>> START LISTED ENTRIES

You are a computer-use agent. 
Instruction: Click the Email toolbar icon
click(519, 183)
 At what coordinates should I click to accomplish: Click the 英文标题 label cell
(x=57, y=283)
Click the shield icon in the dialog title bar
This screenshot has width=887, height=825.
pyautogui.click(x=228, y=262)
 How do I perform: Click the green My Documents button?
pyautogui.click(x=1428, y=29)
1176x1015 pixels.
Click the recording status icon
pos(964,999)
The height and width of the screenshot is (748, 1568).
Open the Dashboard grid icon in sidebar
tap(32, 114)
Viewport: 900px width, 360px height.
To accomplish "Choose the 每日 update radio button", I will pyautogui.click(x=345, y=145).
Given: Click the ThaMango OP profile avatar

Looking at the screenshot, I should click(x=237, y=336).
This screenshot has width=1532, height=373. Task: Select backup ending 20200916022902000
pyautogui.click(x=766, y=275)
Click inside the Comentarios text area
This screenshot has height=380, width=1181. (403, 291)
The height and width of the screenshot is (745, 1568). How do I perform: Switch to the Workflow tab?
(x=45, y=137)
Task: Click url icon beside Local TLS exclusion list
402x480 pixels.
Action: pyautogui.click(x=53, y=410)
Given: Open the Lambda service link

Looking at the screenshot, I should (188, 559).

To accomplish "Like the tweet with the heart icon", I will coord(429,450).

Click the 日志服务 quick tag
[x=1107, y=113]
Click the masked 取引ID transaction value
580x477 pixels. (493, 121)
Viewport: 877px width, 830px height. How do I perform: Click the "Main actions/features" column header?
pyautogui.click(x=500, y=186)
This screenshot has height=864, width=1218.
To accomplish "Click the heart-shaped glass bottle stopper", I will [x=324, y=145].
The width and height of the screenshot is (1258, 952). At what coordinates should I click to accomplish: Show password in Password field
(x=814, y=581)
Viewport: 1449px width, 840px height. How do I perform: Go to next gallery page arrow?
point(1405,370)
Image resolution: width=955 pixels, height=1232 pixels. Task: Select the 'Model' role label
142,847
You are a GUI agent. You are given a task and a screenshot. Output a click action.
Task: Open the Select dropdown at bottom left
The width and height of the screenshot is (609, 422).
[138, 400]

>> END LISTED ENTRIES

_EXERCISE_
Rewrite all the rows above, substituting "symbol" for each occurrence of "icon" and leaving everything else unchanged.

_IN RESPONSE_
You are a computer-use agent. 
Instruction: Click the Email toolbar symbol
click(519, 183)
 At what coordinates should I click to accomplish: Click the 英文标题 label cell
(x=57, y=283)
Click the shield symbol in the dialog title bar
This screenshot has width=887, height=825.
pyautogui.click(x=228, y=262)
 How do I perform: Click the green My Documents button?
pyautogui.click(x=1428, y=29)
1176x1015 pixels.
Click the recording status symbol
pos(964,999)
The height and width of the screenshot is (748, 1568).
Open the Dashboard grid symbol in sidebar
tap(32, 114)
Viewport: 900px width, 360px height.
To accomplish "Choose the 每日 update radio button", I will pyautogui.click(x=345, y=145).
Given: Click the ThaMango OP profile avatar

Looking at the screenshot, I should click(x=237, y=336).
This screenshot has width=1532, height=373. Task: Select backup ending 20200916022902000
pyautogui.click(x=766, y=275)
Click inside the Comentarios text area
This screenshot has height=380, width=1181. (403, 291)
The height and width of the screenshot is (745, 1568). How do I perform: Switch to the Workflow tab?
(x=45, y=137)
Task: Click url symbol beside Local TLS exclusion list
402x480 pixels.
Action: pyautogui.click(x=53, y=410)
Given: Open the Lambda service link

Looking at the screenshot, I should (188, 559).

To accomplish "Like the tweet with the heart symbol", I will coord(429,450).

Click the 日志服务 quick tag
[x=1107, y=113]
Click the masked 取引ID transaction value
580x477 pixels. (493, 121)
Viewport: 877px width, 830px height. How do I perform: Click the "Main actions/features" column header?
pyautogui.click(x=500, y=186)
This screenshot has height=864, width=1218.
To accomplish "Click the heart-shaped glass bottle stopper", I will [x=324, y=145].
The width and height of the screenshot is (1258, 952). At what coordinates should I click to accomplish: Show password in Password field
(x=814, y=581)
Viewport: 1449px width, 840px height. How do I perform: Go to next gallery page arrow?
point(1405,370)
Image resolution: width=955 pixels, height=1232 pixels. Task: Select the 'Model' role label
142,847
You are a GUI agent. You are given a task and a screenshot. Output a click action.
Task: Open the Select dropdown at bottom left
The width and height of the screenshot is (609, 422).
[138, 400]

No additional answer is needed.